Het landschap Het Vliet (ook het Vlietbos genoemd), met een oppervlakte van circa 43 hectare, bevindt zich ten noordoosten van Zwijndrecht, op de grens met Antwerpen. Het landschap wordt in het noorden begrensd door de E34, in het oosten door de R1. De Dwarslaan vormt de zuidelijke grens, de Polderstraat de westelijke grens. De gemiddelde hoogte varieert van 3 meter +TAW tot 7 meter +TAW.
De tertiaire ondergrond wordt in dit gebied gevormd door groengrijs tot grijs, fijn, glauconiethoudend zand (plaatselijk kleihoudend) van de Formatie van Kattendijk (vroeg-plioceen). Volgens de bodemkaart komen in dit gebied enkel opgehoogde gronden (bodemtype ON) voor.

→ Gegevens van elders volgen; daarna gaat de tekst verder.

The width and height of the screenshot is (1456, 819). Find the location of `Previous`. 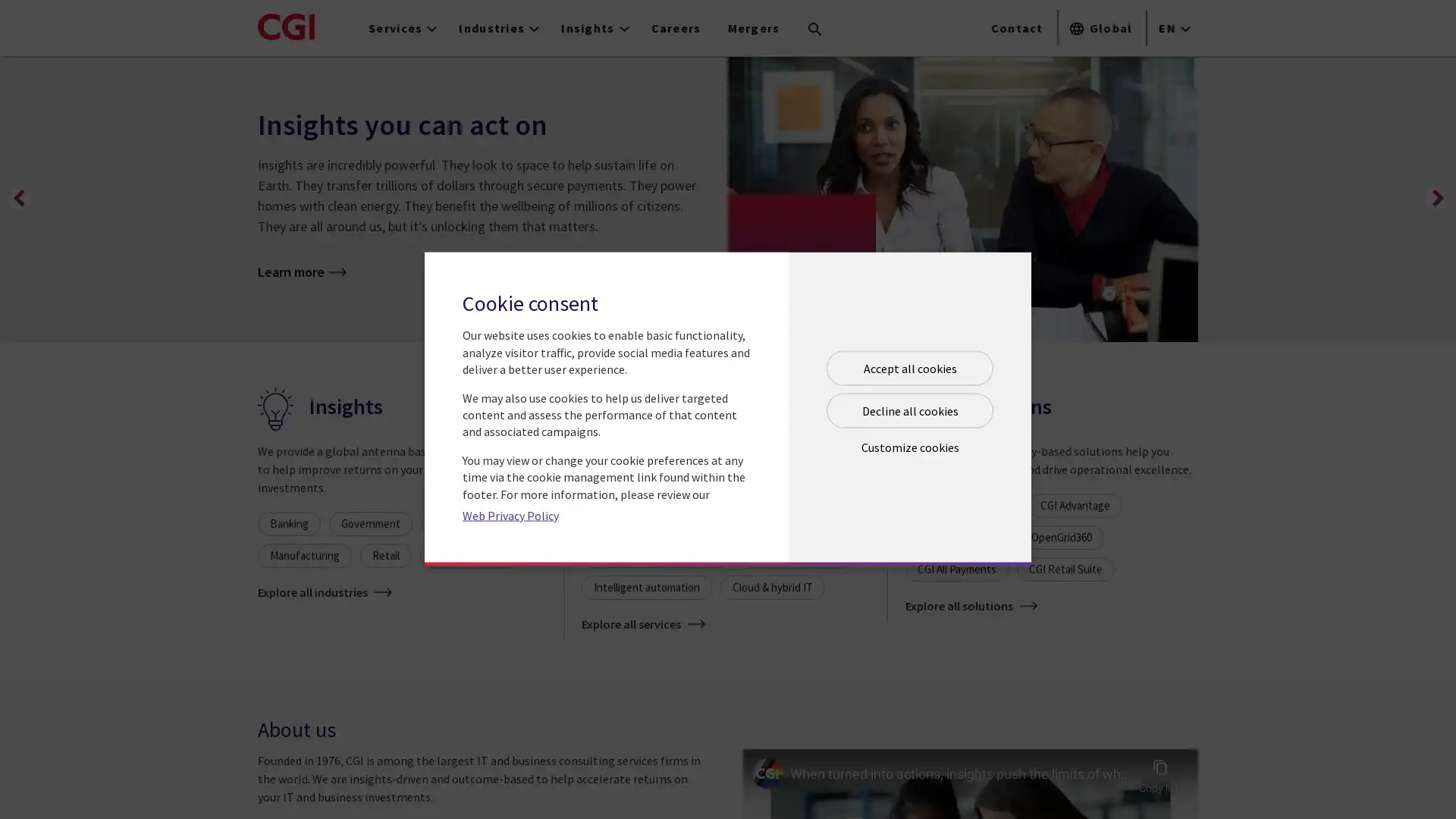

Previous is located at coordinates (19, 197).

De kabinetskaart van de Ferraris (1770-1778 geeft het Vlietbos en omgeving weer als een uitgestrekt poldergebied “Polder de Swijndrecht” in de bocht van de Schelde. De huidige Blancefloerlaan, weergegeven als “Digue Verté ou Bruléé” (ten zuiden van het beschermde landschap) doorkruist deze polder en vormt de verbinding met het 16de-eeuwse “Vlaems Hooft ou Tête de Flandre” aan de Schelde en het 16de-eeuwse “Laer Fort Ruiné”. Het Fort van het Vlaams Hoofd werd gesloopt bij de aanleg van de wijk Antwerpen-Linkeroever na de Eerste Wereldoorlog. De kaart van Vandermaelen (1846-1854) toont de “Polder de Borgerweert”, doorsneden door de verbindingswegen tussen de verschillende forten, met onder andere het oude “Fort de Laer”, het “Fort des Espagnols ou Fort Stengel”, het “Fort de Zwijndrecht” en het “Tête de Flandre”. Langs de westelijke grens van de polder wordt melding gemaakt van “Het Vliet (Cab)”, mogelijk een herberg.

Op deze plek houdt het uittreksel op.